Rewrite the data from the line containing "Về trang chủ (146, 307)" down to the line containing "Аксессуары (289, 483)", with "Тест-драйв" replaced by "Пробная поездка" and nothing else changed. Leave the pictures out of the answer.

Word and item position data
BEGIN

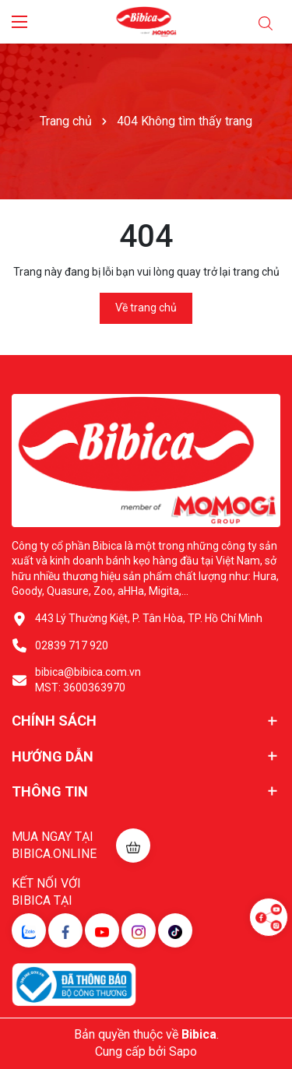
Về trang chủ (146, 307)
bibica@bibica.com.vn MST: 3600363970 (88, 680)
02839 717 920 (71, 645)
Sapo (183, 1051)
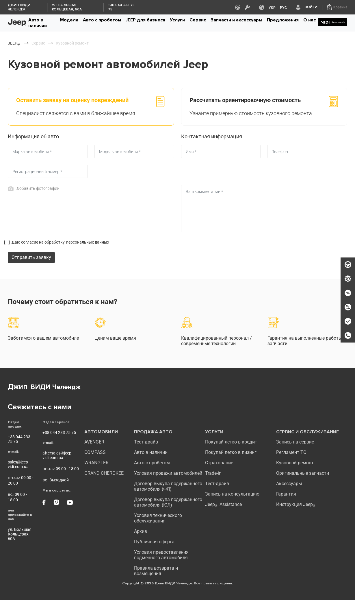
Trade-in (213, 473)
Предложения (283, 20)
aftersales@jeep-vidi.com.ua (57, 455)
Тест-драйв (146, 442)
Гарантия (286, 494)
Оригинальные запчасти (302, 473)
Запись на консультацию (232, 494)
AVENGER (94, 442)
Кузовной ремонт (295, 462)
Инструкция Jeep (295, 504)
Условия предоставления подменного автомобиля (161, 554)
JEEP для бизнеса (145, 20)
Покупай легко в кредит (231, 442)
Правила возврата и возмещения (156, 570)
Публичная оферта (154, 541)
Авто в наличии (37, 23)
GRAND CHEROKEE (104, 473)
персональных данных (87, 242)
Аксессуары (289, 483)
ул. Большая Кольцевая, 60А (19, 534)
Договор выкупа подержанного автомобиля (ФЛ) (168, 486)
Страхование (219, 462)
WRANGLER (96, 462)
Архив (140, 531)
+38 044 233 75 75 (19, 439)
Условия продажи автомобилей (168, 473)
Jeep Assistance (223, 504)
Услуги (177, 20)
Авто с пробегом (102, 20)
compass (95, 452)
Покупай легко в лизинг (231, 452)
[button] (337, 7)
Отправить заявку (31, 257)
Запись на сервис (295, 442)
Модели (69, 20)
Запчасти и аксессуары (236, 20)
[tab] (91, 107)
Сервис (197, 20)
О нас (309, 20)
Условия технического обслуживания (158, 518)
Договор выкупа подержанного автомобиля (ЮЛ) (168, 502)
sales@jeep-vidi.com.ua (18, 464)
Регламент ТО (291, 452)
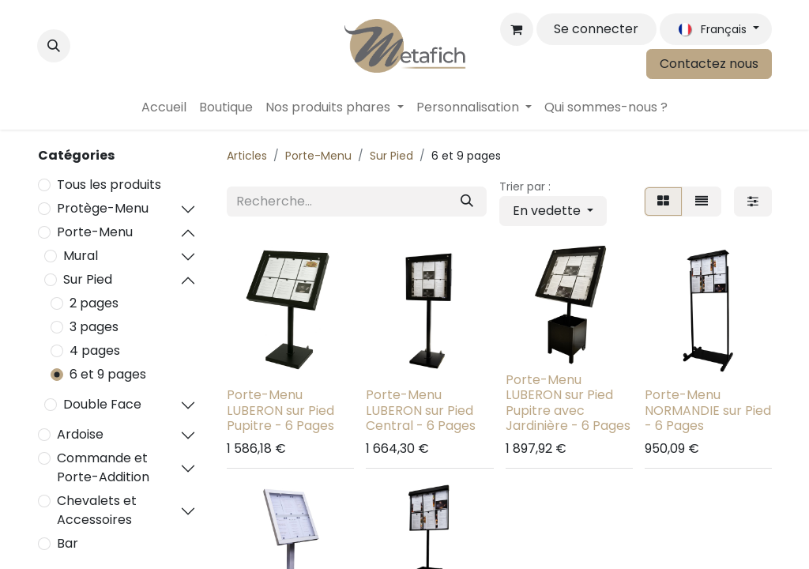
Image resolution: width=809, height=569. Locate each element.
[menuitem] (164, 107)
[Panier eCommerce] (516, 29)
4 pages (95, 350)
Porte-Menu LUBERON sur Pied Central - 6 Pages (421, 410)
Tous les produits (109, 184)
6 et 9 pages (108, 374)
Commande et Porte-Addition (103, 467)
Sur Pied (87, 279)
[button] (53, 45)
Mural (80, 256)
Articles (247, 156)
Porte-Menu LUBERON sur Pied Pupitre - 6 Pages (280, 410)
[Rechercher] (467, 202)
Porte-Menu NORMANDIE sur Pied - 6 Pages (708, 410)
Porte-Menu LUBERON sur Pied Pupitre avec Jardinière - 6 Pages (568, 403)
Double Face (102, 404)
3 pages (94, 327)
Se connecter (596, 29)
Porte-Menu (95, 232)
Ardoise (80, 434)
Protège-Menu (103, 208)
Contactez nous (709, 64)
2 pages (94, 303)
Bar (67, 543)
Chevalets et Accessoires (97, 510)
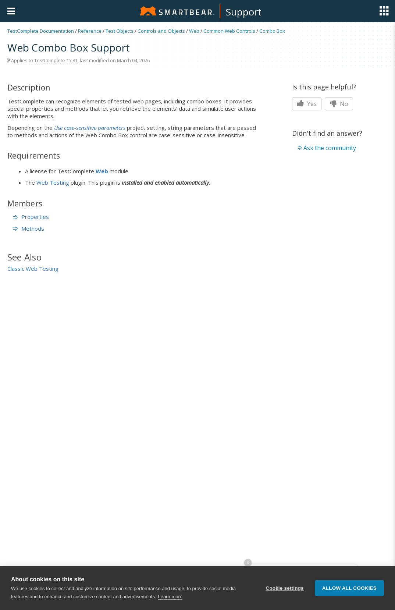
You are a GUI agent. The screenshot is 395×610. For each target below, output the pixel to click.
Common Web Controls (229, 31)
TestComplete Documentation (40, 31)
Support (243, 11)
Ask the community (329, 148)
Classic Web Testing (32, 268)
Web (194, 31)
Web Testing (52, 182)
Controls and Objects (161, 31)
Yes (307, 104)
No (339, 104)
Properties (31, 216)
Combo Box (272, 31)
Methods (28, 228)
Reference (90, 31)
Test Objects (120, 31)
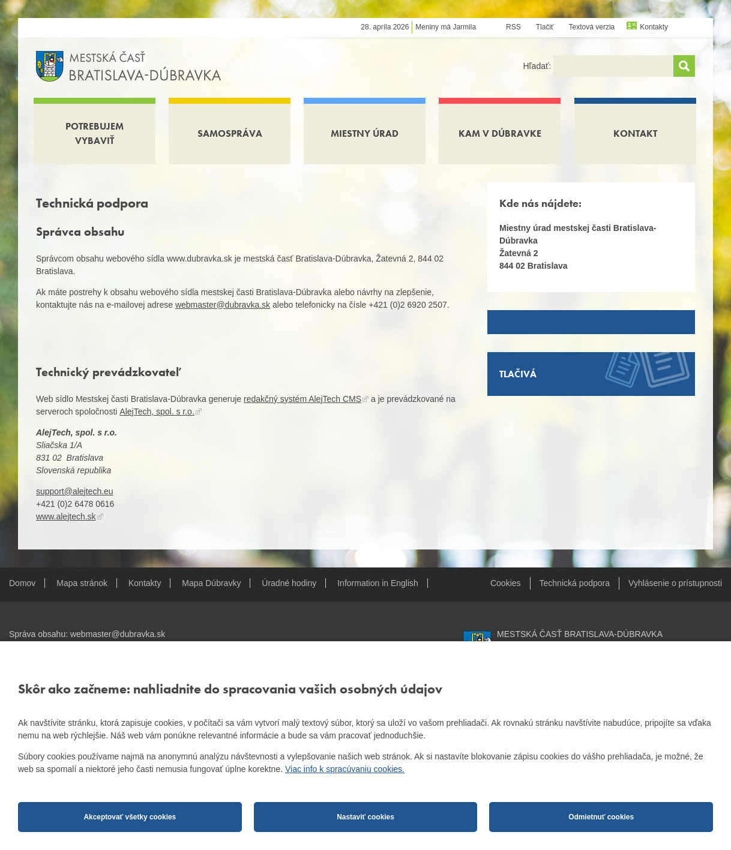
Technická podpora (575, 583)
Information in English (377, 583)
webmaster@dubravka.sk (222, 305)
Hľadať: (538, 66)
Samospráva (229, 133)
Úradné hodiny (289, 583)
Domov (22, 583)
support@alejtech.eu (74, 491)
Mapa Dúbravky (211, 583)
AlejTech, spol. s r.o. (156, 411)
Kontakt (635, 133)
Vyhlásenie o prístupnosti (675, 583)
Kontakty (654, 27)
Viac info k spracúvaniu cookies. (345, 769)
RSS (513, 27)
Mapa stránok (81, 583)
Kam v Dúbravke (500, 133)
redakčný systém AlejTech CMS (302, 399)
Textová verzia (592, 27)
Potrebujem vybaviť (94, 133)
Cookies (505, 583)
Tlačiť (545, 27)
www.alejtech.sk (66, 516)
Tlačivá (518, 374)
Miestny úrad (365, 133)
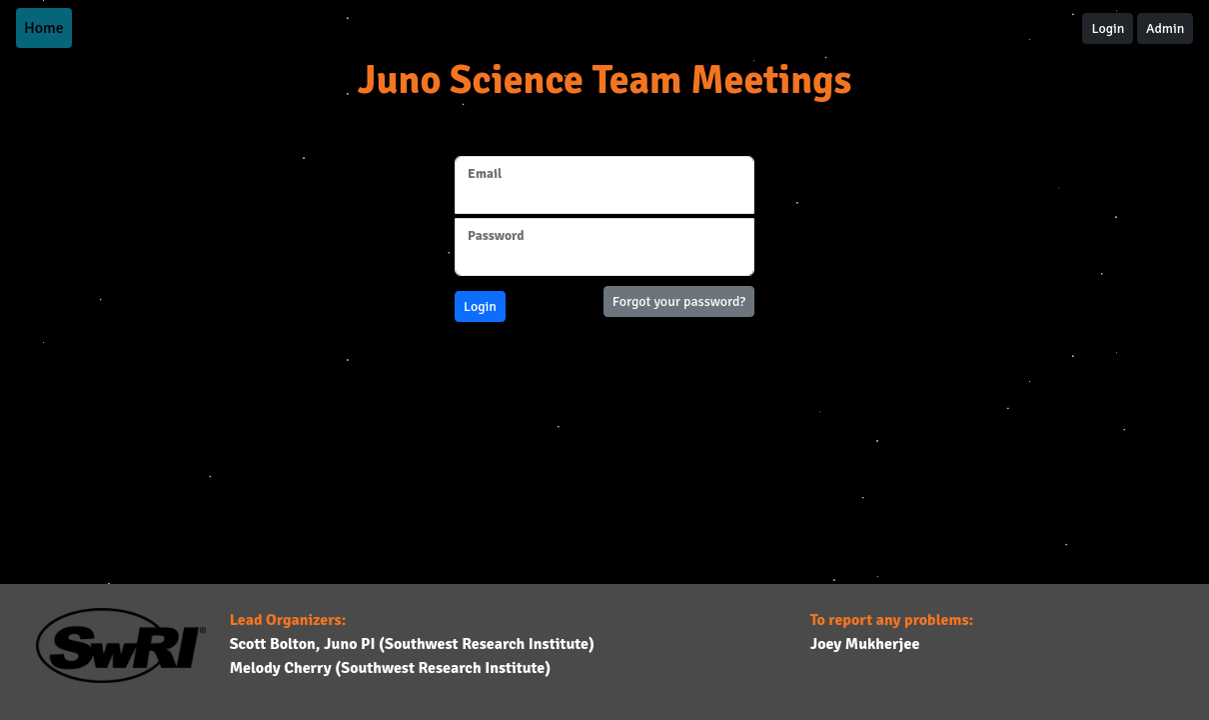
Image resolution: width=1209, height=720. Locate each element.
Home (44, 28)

END
BEGIN

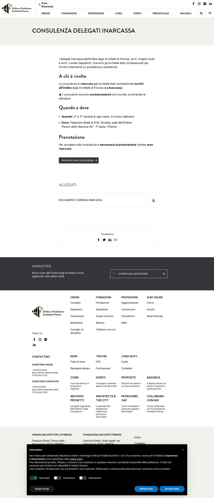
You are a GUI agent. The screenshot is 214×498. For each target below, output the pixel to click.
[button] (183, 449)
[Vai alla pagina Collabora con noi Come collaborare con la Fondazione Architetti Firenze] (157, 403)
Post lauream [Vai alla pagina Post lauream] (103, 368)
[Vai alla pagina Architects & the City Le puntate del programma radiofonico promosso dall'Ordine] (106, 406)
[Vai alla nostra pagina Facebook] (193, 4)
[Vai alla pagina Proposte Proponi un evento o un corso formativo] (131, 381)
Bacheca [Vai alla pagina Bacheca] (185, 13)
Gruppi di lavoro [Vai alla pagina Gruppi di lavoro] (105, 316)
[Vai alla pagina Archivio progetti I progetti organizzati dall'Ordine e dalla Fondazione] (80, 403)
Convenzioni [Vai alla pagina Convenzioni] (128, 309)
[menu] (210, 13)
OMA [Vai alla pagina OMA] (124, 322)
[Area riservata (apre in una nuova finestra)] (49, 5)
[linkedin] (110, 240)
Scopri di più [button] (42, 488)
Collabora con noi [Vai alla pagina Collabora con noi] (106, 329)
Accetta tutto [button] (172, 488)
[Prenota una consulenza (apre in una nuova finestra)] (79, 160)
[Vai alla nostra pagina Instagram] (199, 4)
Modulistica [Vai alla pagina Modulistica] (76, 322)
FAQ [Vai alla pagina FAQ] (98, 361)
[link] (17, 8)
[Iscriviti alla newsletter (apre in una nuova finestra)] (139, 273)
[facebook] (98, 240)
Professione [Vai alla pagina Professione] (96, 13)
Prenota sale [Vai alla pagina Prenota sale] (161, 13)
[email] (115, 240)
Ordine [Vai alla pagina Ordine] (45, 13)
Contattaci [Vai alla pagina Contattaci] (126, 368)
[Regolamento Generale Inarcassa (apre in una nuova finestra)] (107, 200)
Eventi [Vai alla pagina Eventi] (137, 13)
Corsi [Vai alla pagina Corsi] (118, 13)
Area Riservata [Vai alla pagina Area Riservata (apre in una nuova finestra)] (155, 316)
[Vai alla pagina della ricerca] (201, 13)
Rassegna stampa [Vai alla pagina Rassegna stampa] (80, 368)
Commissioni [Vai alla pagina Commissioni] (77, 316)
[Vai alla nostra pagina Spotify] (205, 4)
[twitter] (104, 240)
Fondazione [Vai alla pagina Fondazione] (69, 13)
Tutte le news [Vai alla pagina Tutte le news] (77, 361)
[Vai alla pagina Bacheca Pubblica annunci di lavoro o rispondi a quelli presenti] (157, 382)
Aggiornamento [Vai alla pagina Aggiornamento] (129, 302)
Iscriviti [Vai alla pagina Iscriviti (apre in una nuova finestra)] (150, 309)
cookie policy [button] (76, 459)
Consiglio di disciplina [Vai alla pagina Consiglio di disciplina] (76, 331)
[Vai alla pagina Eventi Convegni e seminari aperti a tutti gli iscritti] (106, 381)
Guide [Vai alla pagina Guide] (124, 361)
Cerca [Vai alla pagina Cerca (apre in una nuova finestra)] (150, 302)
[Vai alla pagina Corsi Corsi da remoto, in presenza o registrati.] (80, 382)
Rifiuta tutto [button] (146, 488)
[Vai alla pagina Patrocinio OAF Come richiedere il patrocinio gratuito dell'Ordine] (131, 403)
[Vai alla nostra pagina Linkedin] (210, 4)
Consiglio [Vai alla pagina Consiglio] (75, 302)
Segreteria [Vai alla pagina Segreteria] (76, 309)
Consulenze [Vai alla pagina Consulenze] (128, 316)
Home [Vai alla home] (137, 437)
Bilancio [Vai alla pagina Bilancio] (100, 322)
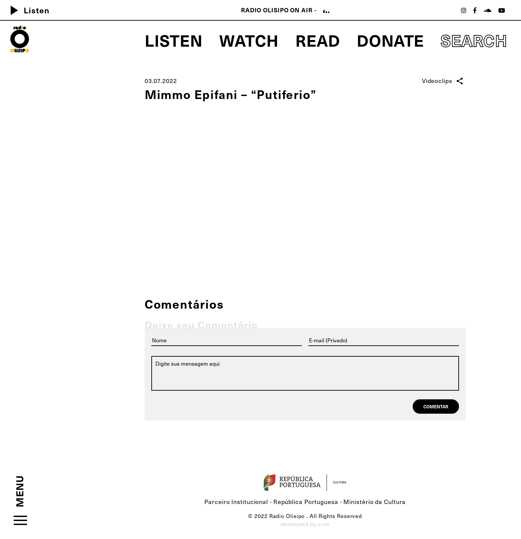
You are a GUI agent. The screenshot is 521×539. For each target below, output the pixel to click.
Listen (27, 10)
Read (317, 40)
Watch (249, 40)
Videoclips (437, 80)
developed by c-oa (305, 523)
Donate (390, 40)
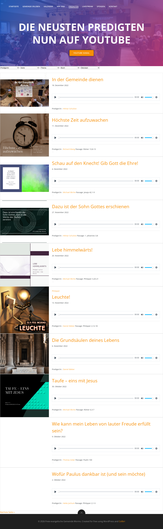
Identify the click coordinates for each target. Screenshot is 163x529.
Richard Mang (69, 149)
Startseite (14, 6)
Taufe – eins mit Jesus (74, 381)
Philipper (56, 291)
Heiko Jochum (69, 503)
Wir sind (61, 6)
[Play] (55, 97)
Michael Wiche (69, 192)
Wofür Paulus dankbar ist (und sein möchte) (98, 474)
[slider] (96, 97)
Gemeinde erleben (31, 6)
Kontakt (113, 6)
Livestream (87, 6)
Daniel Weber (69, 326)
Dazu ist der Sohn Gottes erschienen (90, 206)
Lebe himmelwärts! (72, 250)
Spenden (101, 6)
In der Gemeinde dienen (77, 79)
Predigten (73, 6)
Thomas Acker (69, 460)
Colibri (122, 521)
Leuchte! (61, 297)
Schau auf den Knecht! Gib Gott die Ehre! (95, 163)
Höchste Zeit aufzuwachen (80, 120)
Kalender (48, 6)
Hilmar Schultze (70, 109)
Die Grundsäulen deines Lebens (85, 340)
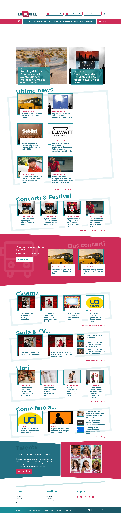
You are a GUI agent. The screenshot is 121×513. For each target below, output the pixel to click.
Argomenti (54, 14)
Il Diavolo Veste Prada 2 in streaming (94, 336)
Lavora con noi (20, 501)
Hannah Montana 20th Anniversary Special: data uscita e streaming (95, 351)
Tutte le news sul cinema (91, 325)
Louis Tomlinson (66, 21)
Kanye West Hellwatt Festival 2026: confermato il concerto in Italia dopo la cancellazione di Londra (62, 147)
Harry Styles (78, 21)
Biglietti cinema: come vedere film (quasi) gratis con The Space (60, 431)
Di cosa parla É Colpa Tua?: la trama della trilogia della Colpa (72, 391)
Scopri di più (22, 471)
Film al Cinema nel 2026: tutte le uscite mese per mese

END

• **Answer for the task**
Về trang chủ (146, 307)
bibica@bibica.com.vn MST: 3600363970 (88, 680)
02839 717 920 (71, 645)
Sapo (183, 1051)
Trade-in (213, 473)
Предложения (283, 20)
aftersales@jeep-vidi.com.ua (57, 455)
Пробная поездка (146, 442)
Гарантия (286, 494)
Оригинальные запчасти (302, 473)
Запись на консультацию (232, 494)
AVENGER (94, 442)
Кузовной ремонт (295, 462)
Инструкция Jeep (295, 504)
Условия предоставления подменного автомобиля (161, 554)
JEEP для бизнеса (145, 20)
Покупай легко в кредит (231, 442)
Правила возврата и возмещения (156, 570)
Публичная оферта (154, 541)
Авто в наличии (37, 23)
GRAND CHEROKEE (104, 473)
персональных данных (87, 242)
Аксессуары (289, 483)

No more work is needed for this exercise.